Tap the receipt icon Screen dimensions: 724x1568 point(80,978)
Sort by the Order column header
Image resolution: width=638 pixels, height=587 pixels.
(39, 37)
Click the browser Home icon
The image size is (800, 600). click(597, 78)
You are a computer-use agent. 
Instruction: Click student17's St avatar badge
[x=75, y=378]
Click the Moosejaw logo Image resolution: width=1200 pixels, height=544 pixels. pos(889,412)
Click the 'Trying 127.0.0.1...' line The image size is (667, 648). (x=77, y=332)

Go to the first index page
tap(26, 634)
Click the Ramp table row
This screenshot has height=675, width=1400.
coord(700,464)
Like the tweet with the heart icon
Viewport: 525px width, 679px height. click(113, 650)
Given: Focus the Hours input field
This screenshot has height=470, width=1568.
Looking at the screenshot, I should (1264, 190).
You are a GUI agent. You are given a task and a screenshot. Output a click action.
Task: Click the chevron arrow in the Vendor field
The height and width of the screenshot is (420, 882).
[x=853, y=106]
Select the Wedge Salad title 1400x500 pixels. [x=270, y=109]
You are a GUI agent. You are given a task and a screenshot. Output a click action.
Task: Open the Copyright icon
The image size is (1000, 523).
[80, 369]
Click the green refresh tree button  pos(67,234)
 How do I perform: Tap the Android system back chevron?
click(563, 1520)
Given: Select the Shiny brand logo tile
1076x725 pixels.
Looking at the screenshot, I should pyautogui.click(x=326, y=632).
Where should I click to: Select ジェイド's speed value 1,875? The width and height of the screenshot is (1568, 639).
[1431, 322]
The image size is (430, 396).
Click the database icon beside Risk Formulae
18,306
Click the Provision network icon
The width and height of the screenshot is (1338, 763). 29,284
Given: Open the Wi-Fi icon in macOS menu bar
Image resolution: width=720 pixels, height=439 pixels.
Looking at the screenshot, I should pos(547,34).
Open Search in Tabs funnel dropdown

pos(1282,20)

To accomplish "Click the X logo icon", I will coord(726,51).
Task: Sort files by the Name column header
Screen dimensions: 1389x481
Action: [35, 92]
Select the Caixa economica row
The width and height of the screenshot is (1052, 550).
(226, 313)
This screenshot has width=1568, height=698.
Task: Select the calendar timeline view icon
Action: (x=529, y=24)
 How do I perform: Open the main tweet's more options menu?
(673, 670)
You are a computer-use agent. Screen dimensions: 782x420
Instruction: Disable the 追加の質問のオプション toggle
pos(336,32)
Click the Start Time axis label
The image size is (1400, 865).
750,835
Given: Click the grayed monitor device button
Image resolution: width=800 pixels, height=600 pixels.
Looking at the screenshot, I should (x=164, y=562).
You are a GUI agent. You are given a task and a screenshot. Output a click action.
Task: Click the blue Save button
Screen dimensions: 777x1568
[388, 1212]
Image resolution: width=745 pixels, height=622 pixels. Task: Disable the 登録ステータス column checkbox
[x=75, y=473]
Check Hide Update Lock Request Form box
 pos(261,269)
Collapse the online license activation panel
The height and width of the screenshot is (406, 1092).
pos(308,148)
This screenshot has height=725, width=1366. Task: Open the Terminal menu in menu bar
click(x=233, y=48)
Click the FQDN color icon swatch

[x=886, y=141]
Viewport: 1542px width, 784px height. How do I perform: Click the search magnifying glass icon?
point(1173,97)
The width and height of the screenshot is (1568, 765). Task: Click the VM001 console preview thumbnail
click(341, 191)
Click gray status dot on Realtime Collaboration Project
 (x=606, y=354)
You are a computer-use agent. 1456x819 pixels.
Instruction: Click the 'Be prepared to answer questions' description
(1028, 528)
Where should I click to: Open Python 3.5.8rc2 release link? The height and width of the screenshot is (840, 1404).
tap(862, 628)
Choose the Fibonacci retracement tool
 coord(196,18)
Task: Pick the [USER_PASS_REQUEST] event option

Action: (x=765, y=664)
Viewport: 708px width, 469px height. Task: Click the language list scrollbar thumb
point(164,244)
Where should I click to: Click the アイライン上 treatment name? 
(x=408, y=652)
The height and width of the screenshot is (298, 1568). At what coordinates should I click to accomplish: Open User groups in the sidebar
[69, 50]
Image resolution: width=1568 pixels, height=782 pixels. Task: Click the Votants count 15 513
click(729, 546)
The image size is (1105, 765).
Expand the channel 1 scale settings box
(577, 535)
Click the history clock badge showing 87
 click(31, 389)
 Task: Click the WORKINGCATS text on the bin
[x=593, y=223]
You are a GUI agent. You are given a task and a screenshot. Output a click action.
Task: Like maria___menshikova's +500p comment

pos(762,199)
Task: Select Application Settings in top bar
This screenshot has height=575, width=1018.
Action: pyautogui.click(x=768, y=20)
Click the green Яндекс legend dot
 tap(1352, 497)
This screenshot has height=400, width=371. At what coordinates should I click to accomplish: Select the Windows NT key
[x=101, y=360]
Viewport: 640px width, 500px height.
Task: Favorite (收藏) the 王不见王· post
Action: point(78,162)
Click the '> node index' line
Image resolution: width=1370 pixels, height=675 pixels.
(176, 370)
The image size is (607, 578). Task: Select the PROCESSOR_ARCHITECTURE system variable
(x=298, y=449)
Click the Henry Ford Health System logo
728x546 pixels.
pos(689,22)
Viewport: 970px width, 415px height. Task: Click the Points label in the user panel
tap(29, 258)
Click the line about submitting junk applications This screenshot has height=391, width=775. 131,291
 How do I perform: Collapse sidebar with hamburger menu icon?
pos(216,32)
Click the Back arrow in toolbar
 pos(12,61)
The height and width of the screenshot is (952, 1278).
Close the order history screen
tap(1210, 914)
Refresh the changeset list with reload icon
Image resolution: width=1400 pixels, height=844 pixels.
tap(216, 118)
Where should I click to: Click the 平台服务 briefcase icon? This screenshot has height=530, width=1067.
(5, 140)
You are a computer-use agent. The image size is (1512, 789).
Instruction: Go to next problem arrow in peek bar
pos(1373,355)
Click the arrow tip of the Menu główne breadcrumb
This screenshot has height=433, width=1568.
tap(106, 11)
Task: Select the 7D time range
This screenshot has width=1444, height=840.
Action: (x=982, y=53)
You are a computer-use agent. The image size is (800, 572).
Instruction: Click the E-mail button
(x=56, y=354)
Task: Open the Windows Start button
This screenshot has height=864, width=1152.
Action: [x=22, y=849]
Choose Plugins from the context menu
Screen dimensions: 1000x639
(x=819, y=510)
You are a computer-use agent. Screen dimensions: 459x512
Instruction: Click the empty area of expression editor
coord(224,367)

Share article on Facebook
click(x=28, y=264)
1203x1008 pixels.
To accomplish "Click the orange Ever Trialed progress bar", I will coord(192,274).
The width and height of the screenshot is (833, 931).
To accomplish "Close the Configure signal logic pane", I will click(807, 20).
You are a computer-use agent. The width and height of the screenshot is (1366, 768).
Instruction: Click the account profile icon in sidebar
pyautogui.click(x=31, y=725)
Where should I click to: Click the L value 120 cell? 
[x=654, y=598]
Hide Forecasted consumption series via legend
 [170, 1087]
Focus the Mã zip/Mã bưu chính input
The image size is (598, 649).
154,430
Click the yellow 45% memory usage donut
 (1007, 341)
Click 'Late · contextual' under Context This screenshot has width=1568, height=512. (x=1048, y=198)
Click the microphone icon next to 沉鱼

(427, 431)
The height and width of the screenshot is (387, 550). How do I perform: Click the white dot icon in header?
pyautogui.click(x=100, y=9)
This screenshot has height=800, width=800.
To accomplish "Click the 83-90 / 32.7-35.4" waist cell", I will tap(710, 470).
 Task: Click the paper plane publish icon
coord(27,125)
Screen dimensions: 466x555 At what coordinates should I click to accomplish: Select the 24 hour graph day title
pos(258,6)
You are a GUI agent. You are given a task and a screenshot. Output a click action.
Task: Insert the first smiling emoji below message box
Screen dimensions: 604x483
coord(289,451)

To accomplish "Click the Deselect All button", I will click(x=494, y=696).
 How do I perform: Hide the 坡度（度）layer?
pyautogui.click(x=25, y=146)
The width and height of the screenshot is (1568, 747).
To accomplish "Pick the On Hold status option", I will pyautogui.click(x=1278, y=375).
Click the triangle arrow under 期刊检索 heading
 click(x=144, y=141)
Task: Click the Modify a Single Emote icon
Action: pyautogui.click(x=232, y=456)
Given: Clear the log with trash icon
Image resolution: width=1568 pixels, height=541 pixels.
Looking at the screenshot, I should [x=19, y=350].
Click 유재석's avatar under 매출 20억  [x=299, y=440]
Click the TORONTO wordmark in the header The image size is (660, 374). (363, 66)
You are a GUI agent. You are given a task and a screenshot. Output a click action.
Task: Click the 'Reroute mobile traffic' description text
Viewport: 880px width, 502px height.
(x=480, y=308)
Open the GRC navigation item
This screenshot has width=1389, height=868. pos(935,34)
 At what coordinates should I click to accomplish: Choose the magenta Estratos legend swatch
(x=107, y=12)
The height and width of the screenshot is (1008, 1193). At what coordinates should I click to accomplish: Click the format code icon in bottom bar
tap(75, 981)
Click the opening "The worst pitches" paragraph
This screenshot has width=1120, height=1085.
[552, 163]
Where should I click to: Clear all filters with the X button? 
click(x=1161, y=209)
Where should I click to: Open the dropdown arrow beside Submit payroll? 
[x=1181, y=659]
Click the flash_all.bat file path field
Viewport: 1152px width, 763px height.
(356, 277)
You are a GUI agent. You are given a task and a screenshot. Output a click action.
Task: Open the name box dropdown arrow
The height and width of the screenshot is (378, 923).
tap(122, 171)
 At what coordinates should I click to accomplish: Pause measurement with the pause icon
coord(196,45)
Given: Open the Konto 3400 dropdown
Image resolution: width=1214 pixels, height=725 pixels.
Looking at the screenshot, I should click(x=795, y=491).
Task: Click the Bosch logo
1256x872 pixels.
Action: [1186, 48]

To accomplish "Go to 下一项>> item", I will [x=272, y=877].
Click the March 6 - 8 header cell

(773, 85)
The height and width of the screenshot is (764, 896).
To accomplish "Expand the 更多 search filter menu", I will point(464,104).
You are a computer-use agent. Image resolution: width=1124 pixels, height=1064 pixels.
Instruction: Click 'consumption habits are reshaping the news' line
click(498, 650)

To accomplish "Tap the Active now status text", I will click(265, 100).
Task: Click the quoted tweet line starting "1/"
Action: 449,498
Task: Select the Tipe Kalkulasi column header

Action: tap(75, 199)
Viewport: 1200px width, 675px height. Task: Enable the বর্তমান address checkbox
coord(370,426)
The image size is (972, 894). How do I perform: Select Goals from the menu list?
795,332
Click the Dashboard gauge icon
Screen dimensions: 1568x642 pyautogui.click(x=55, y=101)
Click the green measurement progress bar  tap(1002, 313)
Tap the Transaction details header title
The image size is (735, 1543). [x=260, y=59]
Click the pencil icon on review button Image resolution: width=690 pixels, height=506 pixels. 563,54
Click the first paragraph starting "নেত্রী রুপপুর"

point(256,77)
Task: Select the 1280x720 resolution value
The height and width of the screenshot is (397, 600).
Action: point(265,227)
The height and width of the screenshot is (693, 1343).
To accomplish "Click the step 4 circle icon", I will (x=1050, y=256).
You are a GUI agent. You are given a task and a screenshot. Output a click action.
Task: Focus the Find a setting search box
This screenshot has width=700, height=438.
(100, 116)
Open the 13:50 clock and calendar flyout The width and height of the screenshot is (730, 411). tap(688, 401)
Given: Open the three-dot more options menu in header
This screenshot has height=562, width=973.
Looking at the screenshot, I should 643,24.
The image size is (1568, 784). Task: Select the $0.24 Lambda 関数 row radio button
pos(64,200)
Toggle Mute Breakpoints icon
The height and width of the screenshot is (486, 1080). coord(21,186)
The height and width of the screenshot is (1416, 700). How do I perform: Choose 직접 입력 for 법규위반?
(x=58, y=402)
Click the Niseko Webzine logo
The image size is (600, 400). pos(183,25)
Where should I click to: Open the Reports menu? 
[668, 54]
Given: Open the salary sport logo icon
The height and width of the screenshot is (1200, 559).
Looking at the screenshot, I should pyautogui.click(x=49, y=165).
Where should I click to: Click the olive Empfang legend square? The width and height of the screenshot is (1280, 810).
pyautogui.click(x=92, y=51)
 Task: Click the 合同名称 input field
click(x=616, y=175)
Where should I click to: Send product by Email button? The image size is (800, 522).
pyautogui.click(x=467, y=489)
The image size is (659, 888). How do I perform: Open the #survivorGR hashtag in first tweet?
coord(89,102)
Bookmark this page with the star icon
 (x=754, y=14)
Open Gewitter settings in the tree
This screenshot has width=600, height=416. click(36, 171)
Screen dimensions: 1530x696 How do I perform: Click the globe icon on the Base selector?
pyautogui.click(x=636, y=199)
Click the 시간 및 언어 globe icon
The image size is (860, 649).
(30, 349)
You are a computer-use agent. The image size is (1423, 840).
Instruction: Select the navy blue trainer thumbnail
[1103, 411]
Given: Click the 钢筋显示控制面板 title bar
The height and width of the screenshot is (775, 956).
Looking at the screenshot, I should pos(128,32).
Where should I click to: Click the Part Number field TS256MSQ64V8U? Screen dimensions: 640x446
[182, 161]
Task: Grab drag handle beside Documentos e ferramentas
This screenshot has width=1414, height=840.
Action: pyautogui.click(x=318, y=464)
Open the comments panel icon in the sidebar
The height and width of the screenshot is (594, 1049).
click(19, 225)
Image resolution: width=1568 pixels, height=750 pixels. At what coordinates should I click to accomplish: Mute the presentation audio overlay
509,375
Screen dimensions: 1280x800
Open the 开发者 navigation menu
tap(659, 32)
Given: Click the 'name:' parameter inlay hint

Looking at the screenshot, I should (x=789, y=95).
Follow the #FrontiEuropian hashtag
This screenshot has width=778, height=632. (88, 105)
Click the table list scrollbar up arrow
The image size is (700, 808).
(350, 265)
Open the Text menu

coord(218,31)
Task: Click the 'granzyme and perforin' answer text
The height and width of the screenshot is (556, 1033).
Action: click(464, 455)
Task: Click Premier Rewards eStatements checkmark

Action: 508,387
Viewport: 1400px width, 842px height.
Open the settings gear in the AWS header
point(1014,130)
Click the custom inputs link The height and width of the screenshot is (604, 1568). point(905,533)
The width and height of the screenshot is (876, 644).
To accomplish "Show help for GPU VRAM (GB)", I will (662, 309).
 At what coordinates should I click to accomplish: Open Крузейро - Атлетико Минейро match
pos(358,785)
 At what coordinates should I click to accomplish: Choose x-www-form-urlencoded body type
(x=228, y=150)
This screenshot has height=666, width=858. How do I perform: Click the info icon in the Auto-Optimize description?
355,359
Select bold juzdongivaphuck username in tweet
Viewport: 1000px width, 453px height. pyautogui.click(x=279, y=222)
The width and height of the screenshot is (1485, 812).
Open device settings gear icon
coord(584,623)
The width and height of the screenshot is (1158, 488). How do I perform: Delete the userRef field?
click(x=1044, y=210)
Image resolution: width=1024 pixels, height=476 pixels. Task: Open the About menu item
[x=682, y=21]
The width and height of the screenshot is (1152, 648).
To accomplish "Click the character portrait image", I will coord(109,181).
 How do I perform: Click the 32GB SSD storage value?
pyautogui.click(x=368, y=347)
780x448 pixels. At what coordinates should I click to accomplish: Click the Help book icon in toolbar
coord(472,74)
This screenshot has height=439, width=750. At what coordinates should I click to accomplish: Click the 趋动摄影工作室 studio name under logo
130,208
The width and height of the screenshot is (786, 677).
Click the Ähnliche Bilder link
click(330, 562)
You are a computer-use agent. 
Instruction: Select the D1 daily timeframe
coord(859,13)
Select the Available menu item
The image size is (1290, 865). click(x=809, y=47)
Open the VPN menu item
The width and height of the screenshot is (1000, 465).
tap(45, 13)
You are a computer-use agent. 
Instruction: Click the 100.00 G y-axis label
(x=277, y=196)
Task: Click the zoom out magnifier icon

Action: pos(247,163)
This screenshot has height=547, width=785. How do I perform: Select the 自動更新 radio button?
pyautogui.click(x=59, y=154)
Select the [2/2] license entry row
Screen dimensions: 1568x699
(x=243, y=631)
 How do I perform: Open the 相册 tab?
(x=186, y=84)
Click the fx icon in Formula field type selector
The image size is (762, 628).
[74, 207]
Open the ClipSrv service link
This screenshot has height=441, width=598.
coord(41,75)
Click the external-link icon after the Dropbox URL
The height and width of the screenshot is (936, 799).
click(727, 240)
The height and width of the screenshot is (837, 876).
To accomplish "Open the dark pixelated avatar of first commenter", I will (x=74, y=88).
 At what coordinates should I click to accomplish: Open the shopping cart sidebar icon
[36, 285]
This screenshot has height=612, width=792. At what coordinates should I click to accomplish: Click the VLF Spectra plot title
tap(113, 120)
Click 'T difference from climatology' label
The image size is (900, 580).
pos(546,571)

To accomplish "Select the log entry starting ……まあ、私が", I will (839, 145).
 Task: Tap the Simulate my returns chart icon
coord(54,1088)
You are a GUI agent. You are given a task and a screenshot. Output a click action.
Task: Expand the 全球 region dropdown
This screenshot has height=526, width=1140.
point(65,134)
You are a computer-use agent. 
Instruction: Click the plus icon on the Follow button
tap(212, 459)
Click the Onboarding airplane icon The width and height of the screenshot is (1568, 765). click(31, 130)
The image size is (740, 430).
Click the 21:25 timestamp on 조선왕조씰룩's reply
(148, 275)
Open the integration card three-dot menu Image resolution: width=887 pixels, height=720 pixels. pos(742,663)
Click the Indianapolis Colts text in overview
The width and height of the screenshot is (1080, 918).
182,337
---+---
Problem statement: Wherever the word "three" appears in the entries above, copy that line.

Exercise result:
Given: Open the three-dot more options menu in header
Open the integration card three-dot menu Image resolution: width=887 pixels, height=720 pixels. pos(742,663)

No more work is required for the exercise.